To expore this, let’s consider the cumulative distribution function of the underlying economic impact data, rolled up by event type:
ggplot(data=data[damage > 0, .(damage = sum(damage)), by=EventTypeClean], mapping=aes(x=damage/1e9)) +
stat_ecdf(geom="step") +
scale_x_continuous(name = "Storm Economic Damage ($B)\nRank order of Event Type by Damage") +
scale_y_continuous(name = "CDF", labels = percent) +
ggtitle("Cumulative Distribution Function of Damage by Event Type")
Caption: The CDF shows both that many event types have zero economic consequence and a few have large impacts.

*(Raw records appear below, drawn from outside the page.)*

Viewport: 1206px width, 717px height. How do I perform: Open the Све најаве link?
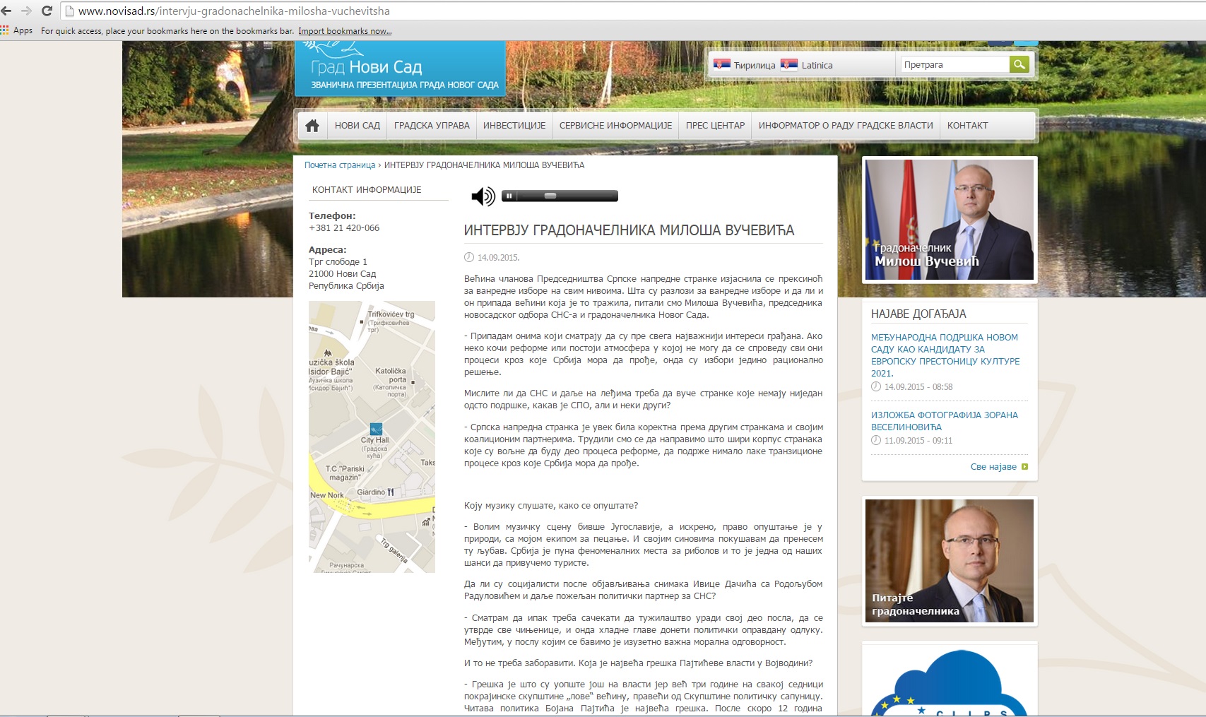point(993,467)
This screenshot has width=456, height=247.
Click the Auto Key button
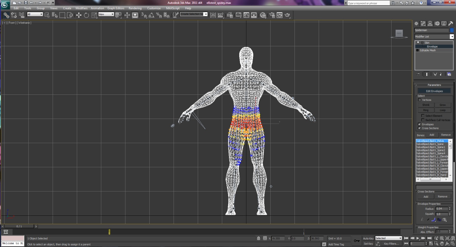coord(368,238)
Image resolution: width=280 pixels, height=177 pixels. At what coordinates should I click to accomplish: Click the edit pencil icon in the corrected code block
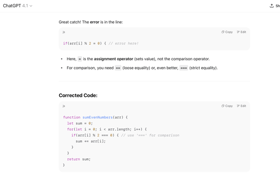click(x=238, y=106)
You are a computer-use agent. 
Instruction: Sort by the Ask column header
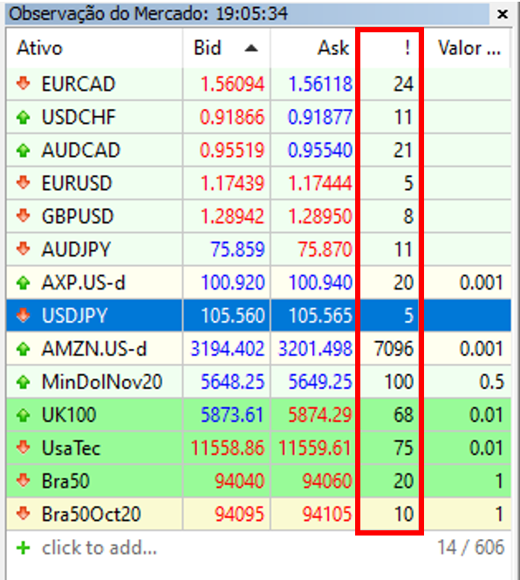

This is very difficult to glean much from the graph because the distribution is so long-tailed. The one aspect that we can clearly see is that most event types have zero or near zero economic consequence. It may be easier to see the events with significant consequence if we just look at a table of results of the top 20 event types, sorted in descending order by total economic damage. Here are our results:
format_big <- function(x) { return( format(round(x/1e9, 1), big.mark = ',', big.interval = 3L) ) }
tableToGrob <- copy(data)
tableToGrob <- tableToGrob[, .(propertyDamage = sum(propertyDamage), cropDamage=sum(cropDamage), damage=sum(damage)), by=EventTypeClean][order(-damage)][1:20]
tableToGrob[, `:=` (propertyDamage = format_big(propertyDamage),
cropDamage = format_big(cropDamage),
damage = format_big(damage))]
setnames(tableToGrob, c("EventTypeClean", "propertyDamage", "cropDamage", "damage"),
c('Event Type', 'Property Damage\n($B)', 'Crop Damage\n($B)', 'Total Damage\n($B)'))

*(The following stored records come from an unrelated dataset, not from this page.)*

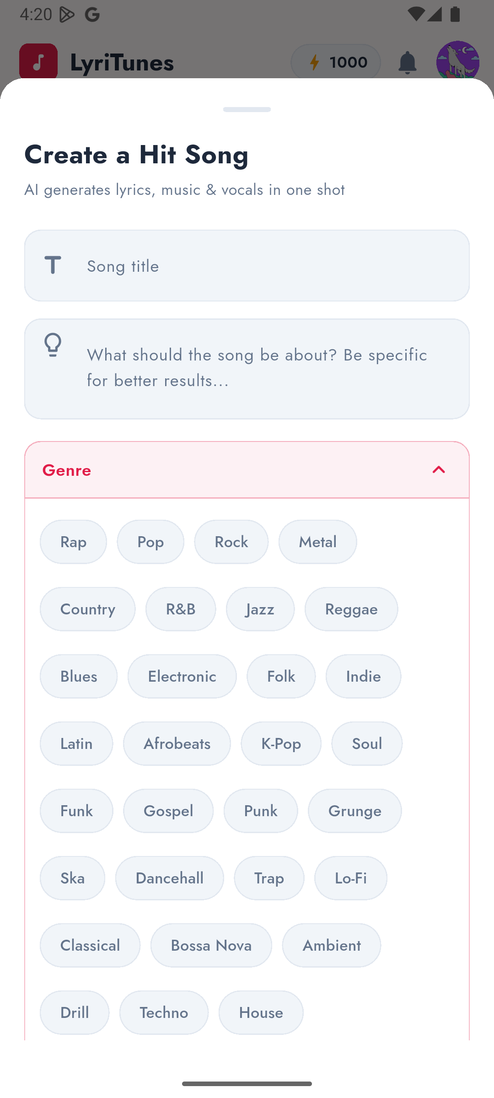Select the Afrobeats genre chip
Viewport: 494px width, 1098px height.
pos(177,743)
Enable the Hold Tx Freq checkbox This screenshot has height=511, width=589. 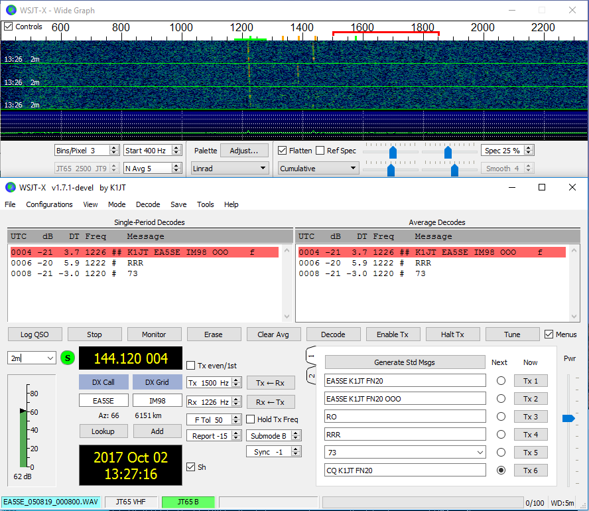[251, 419]
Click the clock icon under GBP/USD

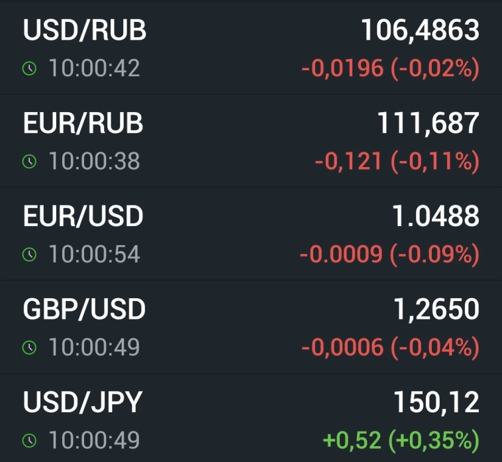coord(28,347)
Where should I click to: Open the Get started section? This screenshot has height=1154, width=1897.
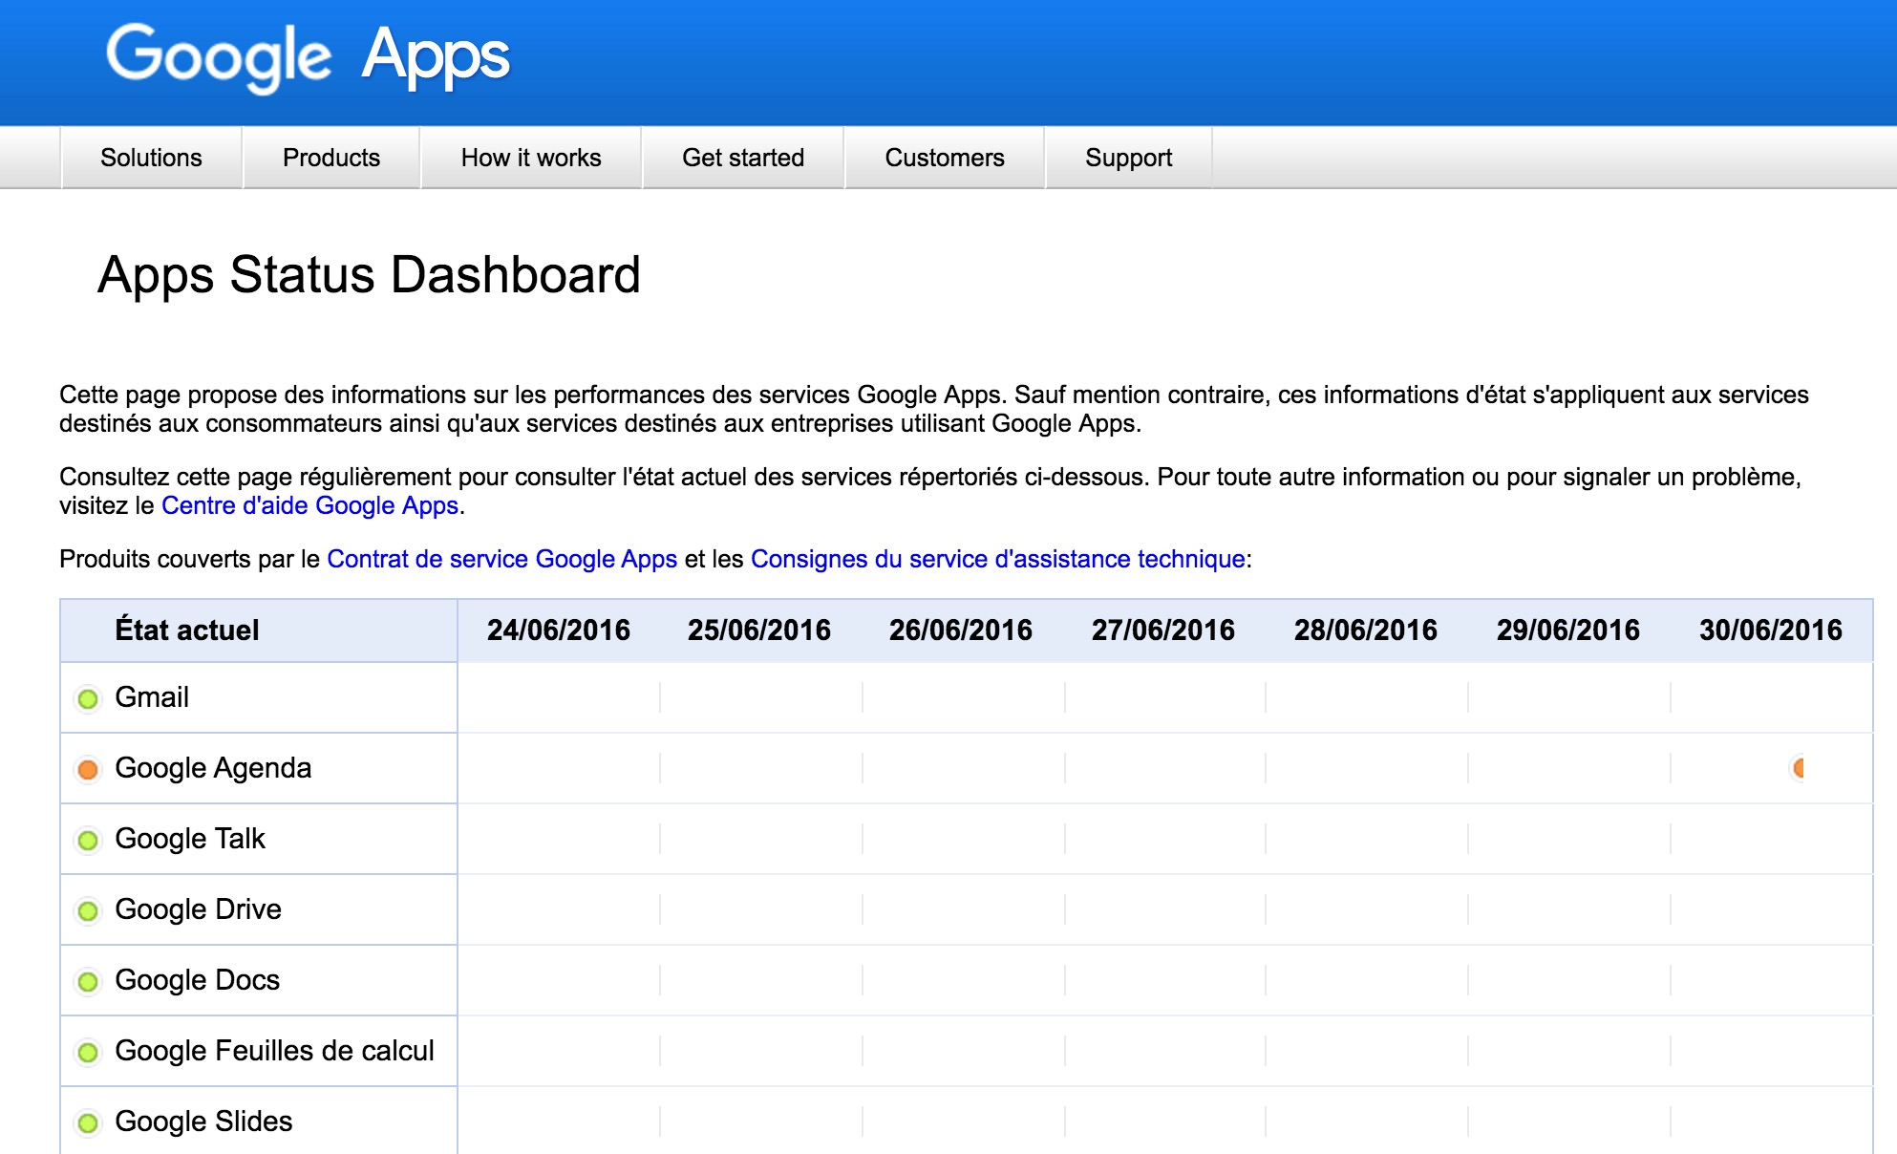click(743, 158)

grid.arrange(tableGrob(tableToGrob, theme = ttheme_minimal(), rows = NULL))
# fraction caused by top 20 events:
top20economic <- round(data[order(-damage)][1:20][, sum(damage)]/sum(data$damage)*100,0)
Caption: Table with Top 20 Economic Damage Event Types
This shows that hurricanes and floods should receive the vast majority of focus for urban safety planning. We should be somewhat cautious of any of our conclusions here, given that the top 20 events account for 84% of all economic consequences over the last 25 years.

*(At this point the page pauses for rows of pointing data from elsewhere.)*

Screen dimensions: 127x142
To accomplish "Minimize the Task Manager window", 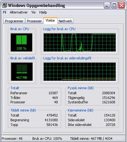I will 107,5.
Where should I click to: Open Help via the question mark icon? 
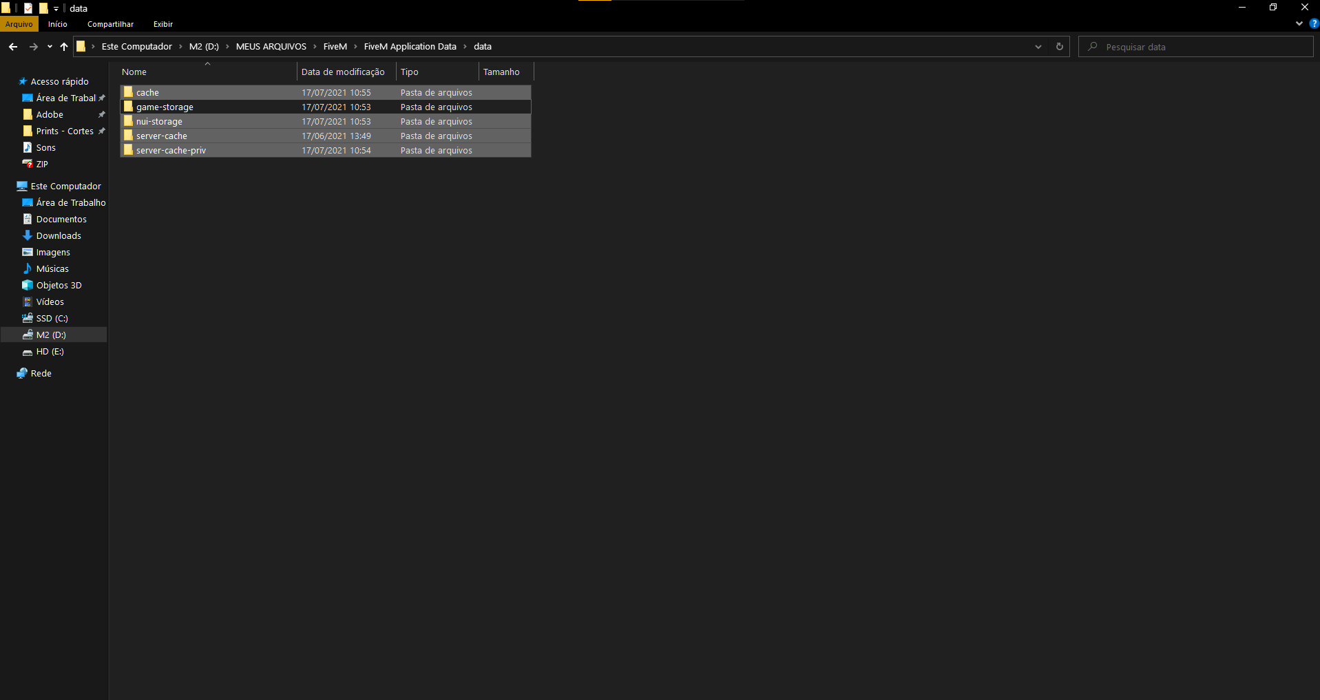pos(1313,23)
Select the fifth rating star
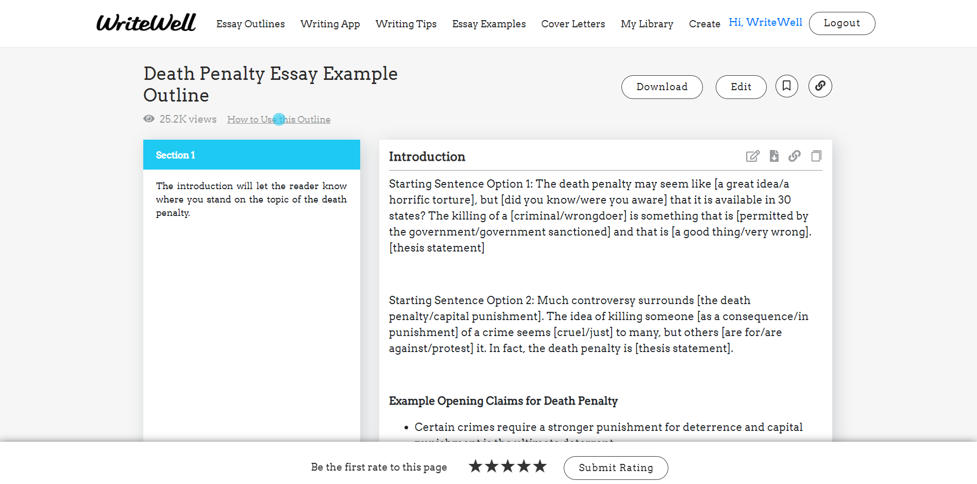The height and width of the screenshot is (484, 977). (x=540, y=466)
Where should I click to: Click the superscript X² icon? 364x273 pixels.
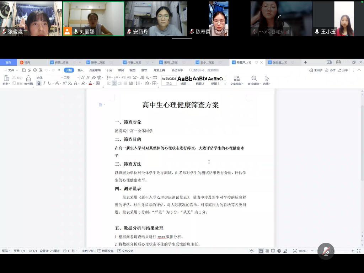[x=64, y=84]
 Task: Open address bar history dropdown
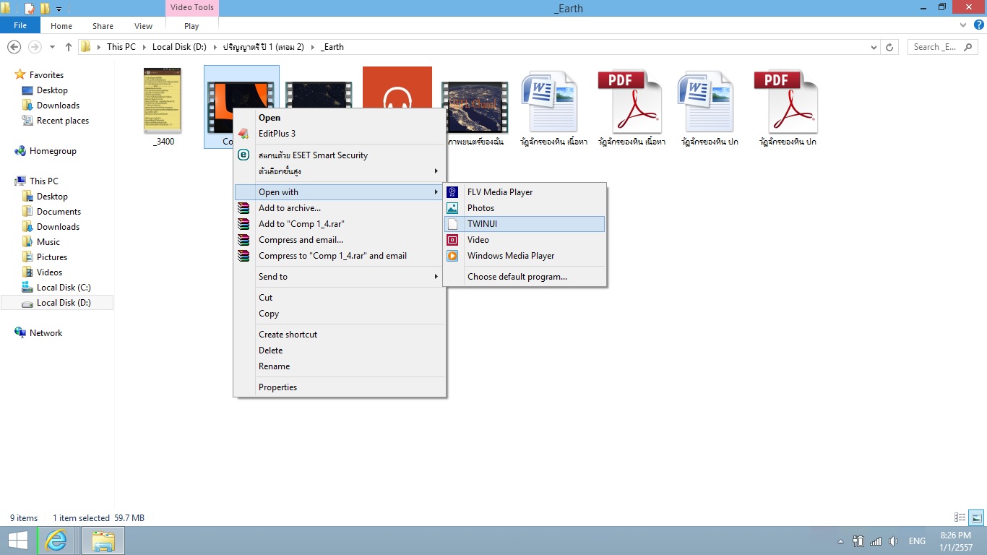[874, 47]
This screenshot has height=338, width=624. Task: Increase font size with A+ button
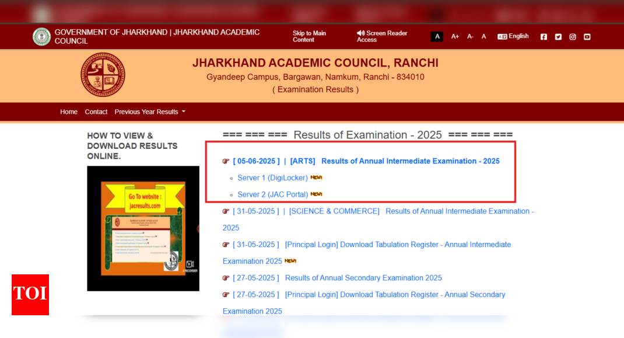tap(455, 37)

Tornados, heat and Thunderstorms/Wind are the three most dangerous storm event types (i.e., highest impact to human health) in the United States over the last 25 years. Hurricanes, floods and tornados, however, have had the most significant economic impacts. Planning for urban centers should determine how these types of storm can effect the specific city environment and look for ways to protect people and property should a city be unfortunate enough to experience a devastating storm. Further study is required to help urban planners better understand the specific risks for their geography and what the optimal understanding of human health is with regards to the balance between injuries and fatalities.